Michael Biddle - Narrative Statement 2015
I studied art in Vienna and London at the Central School of Arts and Crafts after completing military service in 1958. In l961 I attended the Skowhegan School of Painting and Sculpture where I studied fresco painting and received the fresco award. My first interest was printmaking and I did many etchings and lithographs showing a humanistic point of view. Living in New York in the early 1960’s I did freelance magazine illustration and cartooning before turning seriously to painting and printmaking.
In 1964 I received a residency award to design a mosaic mural for the Skowhegan School and spent the summer there, doing a second large fresco painting as well. In l971 I taught fresco painting at the Truro Center for the Arts, and spent a summer teaching fresco at Skowhegan in l975. I began teaching printmaking in 1967 at the School of Visual Arts and the Pratt Institute, and eventually started at the Fashion Institute of Technology in 1972 where I taught full time from 1989 to 2005. I was Chair of the Fine Arts Department from 2003 until my retirement in 2005.
In the 1980’s I became interested in computer graphics and received a New York Foundation for the Arts grant for work I did with computers and printmaking. Around that time I also experimented with found object assemblage, projecting computer images onto large sculptures.
Turning back to printmaking and painting, I produced a series of large monotypes in the early 1990’s. The paintings done in the ‘90’s gradually became abstract images related to organic forms, often using restrained color and heavily applied paint. More recent work has shown a greater sense of control, and I’ve worked and shown extensively in watercolor and silverpoint.
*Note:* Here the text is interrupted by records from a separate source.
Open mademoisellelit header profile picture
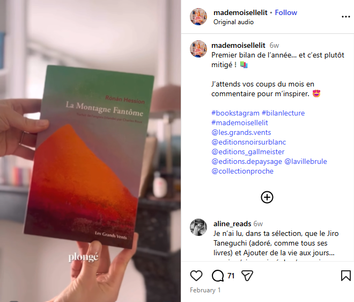This screenshot has height=302, width=354. point(198,17)
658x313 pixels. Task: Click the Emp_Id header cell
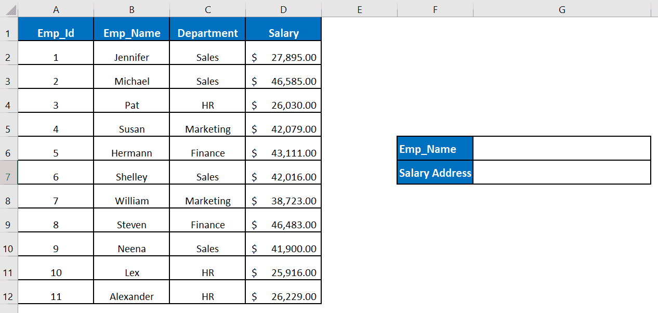tap(56, 32)
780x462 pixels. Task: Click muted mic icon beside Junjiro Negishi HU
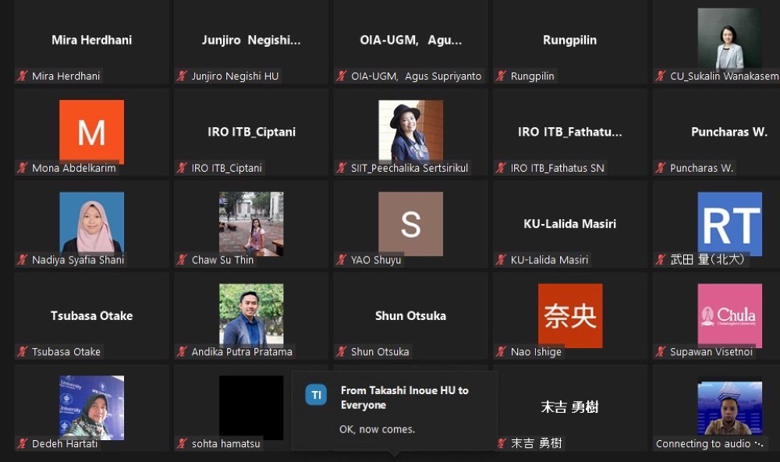(182, 76)
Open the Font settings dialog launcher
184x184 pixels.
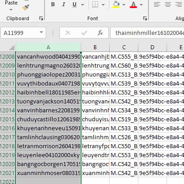click(x=145, y=18)
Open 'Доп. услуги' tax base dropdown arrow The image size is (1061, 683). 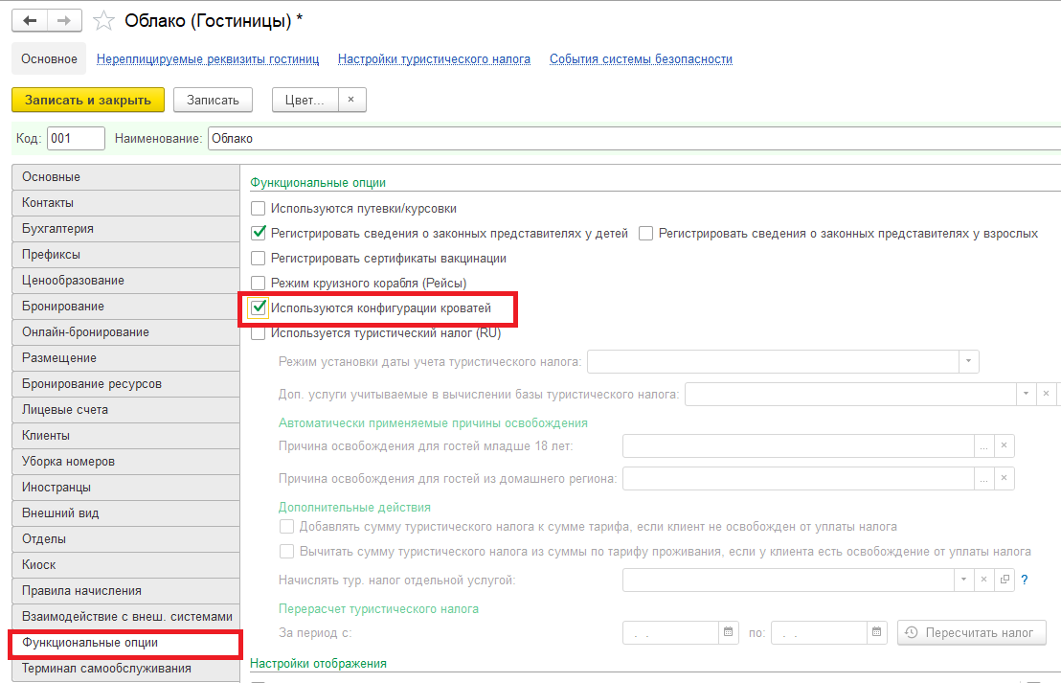pos(1026,394)
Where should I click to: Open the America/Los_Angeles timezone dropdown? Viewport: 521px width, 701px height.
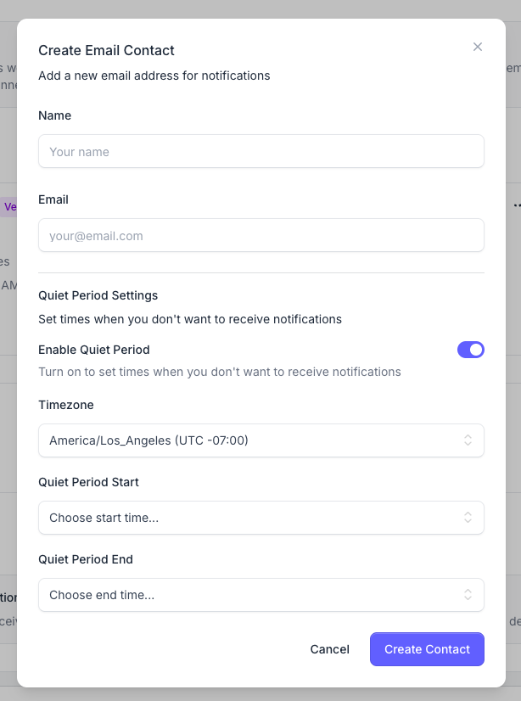point(255,440)
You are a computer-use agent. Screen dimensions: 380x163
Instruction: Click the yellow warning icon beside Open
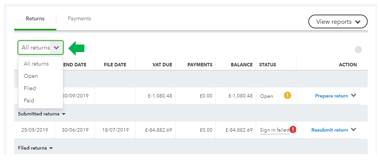point(287,95)
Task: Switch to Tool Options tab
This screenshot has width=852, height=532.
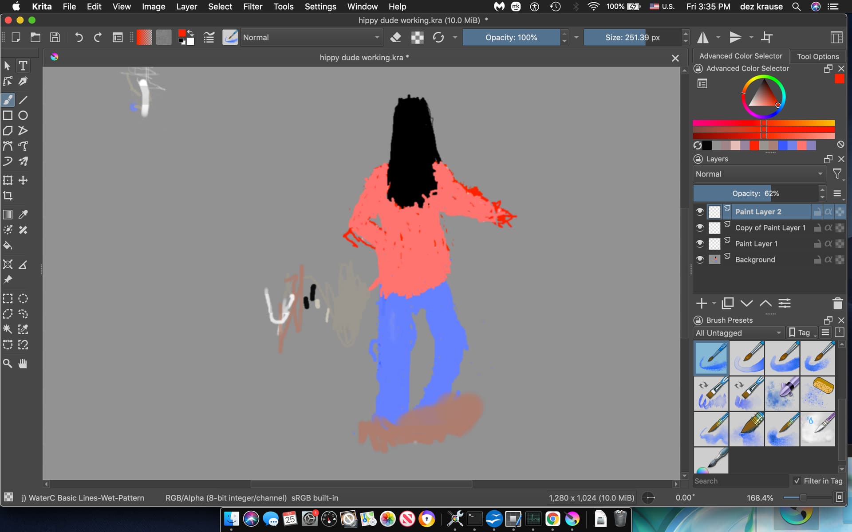Action: click(817, 56)
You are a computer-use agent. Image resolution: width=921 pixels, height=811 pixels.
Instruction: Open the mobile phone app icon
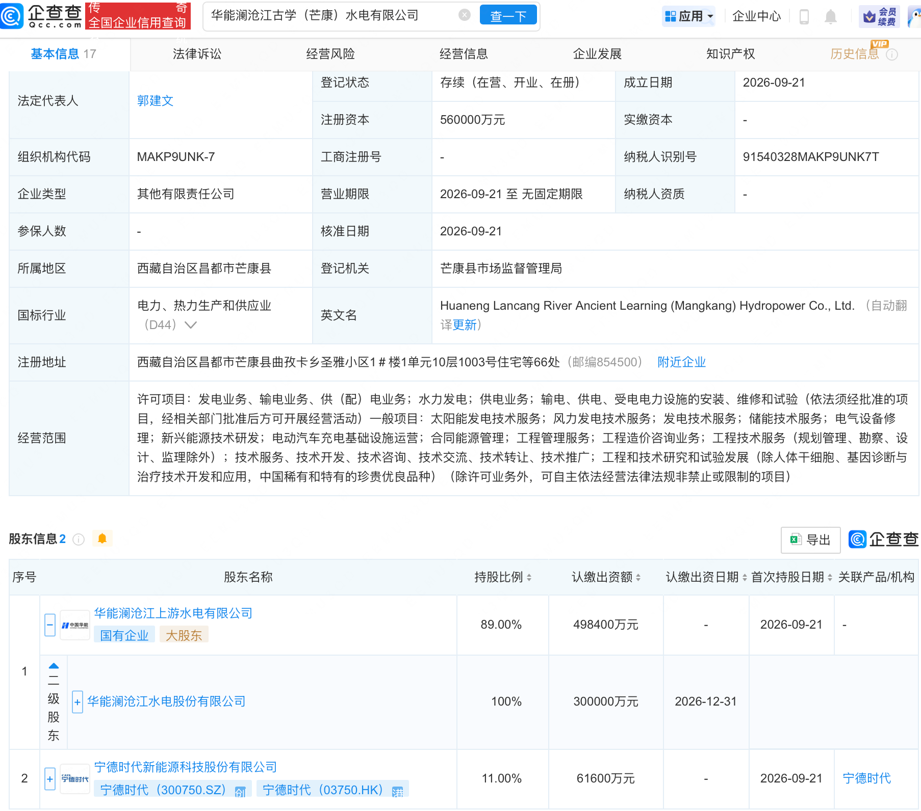(x=804, y=16)
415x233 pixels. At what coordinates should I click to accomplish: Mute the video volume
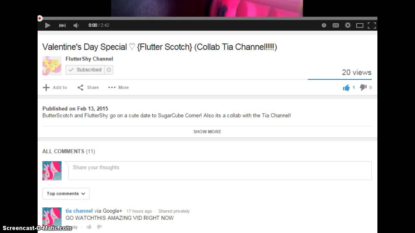pos(76,25)
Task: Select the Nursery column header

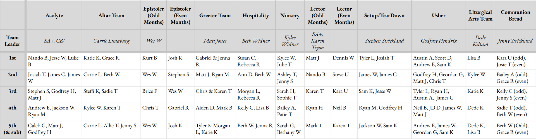Action: pyautogui.click(x=290, y=15)
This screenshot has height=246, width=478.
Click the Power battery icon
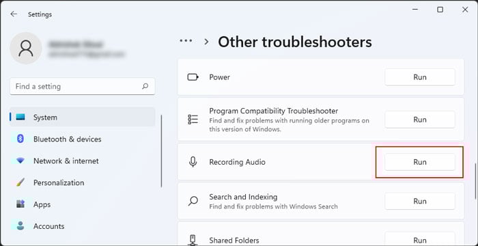pos(193,77)
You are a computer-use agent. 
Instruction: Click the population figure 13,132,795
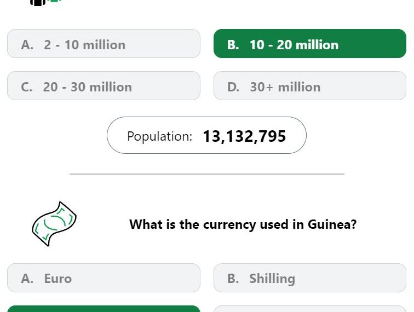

Many of my paintings have been shown in venues in Westchester over the last several years, including Maxwell Fine Art in Peekskill, the College of New Rochelle where I received the Gallery Director’s Award, The Art Exchange in White Plains, and The Silvermine Guild of Artists where I received the Revington Arthur Award.
Most recently I have worked in fresco on small individual wall paintings. I am experimenting as well with three dimensional aspects of fresco, designing a modular work of fitted shapes and representational sculptural pieces that will have a painted surface. I am currently completing a large painted obelisk, using cement board panels attached to a steel armature.